Governor, State of Osun, Ogbeni Rauf Aregbesola, has said Nigeria cannot develop now because its economy is built on a very weak production arrangement.
Aregbesola stated that this had made Nigerians to become lazy, especially after the nation’s independence, because they now lived on rents from oil, which was discovered in commercial quantity shortly before it became an independent state.
According to a statement made available to our correspondent in Osogbo on Tuesday by the governor’s media adviser, Mr. Sola Fasure, Aregbesola said this while featuring on a live television programme.

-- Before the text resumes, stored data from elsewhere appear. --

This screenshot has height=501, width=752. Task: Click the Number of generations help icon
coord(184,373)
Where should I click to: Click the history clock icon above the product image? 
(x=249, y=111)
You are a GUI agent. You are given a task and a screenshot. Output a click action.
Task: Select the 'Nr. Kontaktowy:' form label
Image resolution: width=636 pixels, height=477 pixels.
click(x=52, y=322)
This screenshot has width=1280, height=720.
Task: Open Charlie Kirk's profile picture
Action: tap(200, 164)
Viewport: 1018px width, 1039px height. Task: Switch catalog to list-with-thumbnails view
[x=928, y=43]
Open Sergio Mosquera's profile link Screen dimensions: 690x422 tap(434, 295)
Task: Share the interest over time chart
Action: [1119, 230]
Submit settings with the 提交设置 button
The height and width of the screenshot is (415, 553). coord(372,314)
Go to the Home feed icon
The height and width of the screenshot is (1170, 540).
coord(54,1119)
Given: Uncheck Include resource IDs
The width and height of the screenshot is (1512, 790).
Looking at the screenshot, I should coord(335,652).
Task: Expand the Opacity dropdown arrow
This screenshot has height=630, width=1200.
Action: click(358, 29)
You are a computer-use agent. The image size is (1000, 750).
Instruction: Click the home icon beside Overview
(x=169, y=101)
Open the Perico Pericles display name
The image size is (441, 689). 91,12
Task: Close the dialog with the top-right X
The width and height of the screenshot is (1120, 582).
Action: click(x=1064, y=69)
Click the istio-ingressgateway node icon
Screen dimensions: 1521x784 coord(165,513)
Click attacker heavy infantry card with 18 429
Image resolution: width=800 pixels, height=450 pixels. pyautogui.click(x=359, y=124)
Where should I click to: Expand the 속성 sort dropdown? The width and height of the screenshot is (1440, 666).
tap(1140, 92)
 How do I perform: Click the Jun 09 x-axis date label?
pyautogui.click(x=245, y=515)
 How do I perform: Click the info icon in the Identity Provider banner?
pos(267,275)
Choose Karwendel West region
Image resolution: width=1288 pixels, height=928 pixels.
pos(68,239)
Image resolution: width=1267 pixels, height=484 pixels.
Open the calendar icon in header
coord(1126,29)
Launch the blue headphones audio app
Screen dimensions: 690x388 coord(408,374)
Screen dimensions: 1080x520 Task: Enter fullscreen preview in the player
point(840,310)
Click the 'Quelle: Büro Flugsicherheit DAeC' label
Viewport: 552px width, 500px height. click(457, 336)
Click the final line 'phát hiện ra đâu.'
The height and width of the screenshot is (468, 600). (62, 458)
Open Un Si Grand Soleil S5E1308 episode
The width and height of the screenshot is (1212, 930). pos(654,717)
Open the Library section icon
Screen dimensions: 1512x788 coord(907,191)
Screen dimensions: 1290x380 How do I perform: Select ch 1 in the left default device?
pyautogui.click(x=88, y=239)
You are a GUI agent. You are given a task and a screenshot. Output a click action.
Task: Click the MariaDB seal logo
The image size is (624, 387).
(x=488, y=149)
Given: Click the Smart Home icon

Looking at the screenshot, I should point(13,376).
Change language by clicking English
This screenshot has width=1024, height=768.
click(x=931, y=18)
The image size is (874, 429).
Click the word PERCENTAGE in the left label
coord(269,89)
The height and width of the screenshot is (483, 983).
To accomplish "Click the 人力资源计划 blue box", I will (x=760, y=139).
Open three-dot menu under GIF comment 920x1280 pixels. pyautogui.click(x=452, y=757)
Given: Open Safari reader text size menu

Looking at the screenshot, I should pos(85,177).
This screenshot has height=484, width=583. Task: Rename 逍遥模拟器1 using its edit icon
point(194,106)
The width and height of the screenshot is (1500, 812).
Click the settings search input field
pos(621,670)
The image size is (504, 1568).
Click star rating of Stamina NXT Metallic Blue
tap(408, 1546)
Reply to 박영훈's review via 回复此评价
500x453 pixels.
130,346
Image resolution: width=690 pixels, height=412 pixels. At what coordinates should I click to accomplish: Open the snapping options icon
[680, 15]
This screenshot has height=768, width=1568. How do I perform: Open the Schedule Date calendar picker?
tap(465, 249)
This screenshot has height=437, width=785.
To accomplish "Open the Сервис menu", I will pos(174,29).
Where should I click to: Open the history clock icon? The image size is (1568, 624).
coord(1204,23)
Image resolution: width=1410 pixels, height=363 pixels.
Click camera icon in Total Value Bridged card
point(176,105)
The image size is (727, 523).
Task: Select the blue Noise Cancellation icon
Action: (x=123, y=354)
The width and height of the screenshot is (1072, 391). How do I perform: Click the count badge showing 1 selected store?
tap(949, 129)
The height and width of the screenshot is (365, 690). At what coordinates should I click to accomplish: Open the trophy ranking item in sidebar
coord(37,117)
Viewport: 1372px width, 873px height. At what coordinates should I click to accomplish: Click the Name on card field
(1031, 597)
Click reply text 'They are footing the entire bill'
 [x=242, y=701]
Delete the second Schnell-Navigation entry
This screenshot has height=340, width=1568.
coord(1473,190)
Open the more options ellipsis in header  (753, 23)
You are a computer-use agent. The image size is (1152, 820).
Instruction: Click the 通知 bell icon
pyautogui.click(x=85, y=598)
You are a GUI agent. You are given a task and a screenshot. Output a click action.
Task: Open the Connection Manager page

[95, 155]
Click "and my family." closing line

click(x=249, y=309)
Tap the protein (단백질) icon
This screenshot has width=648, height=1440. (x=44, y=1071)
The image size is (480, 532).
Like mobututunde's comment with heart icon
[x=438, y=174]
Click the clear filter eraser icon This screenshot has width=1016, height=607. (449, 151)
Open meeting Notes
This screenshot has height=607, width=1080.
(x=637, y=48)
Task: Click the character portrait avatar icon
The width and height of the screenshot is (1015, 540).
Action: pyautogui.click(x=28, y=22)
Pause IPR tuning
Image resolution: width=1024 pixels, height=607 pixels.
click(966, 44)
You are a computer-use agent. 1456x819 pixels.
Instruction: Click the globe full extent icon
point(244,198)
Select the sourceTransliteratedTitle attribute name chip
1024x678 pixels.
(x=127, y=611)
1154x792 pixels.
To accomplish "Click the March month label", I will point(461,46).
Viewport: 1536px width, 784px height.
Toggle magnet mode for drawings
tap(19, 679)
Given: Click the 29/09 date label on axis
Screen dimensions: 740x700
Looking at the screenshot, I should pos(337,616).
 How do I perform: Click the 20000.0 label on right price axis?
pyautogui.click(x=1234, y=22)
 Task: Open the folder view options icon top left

The governor stated that economic development would remain elusive as long as Nigerians were not productive but depended solely on easy money from oil to survive.
He said, “Our nation today is built on a very weak production arrangement. We all live on rent from oil, especially post-independence Nigeria that is run on commission from oil, whereas our nation from the colonial period before the military interregnum was run on the productivity of our people.
“Until we are back to production and productivity, we will just be emotional, sentimental and rhetorical in our analysis on how to escape the worrisome situation we are in now.”
He added, “Though oil revenue will help to jump-start the process, but it can’t be the financial basis for our economic development.
“A nation that cannot produce what it consumes is doomed. Therefore, we must see productivity as panacea for our socio-economic challenges.”
He lamented the level of exploitation in the country, blaming it for some of the problems ravaging Nigeria, especially the security issues.
The governor said the exploitation was not limited to one are of life, but was obvious in the religious circle, adding that while most Nigerians were religious, they were not spiritual.
Aregbesola stated, “Exploitation defines our economic relationship in Nigeria. For instance, the Boko Haram phenomenon. The Boko Haram insurgency is absolutely economic. It is inherited by a section of our people who are in the most vibrant stage of their lives and are resisting and rebelling against an economic situation that has put them in a miserable state that they don’t even know how to escape from.